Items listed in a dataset
------------------------

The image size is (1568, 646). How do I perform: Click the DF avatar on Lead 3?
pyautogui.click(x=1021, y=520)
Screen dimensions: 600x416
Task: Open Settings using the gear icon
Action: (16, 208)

------------------------

Problem to work on. The required result is a verbatim copy of all the entries.

Task solution.
The image size is (1568, 646). How do I perform: Click the DF avatar on Lead 3?
pyautogui.click(x=1021, y=520)
Screen dimensions: 600x416
Task: Open Settings using the gear icon
Action: (16, 208)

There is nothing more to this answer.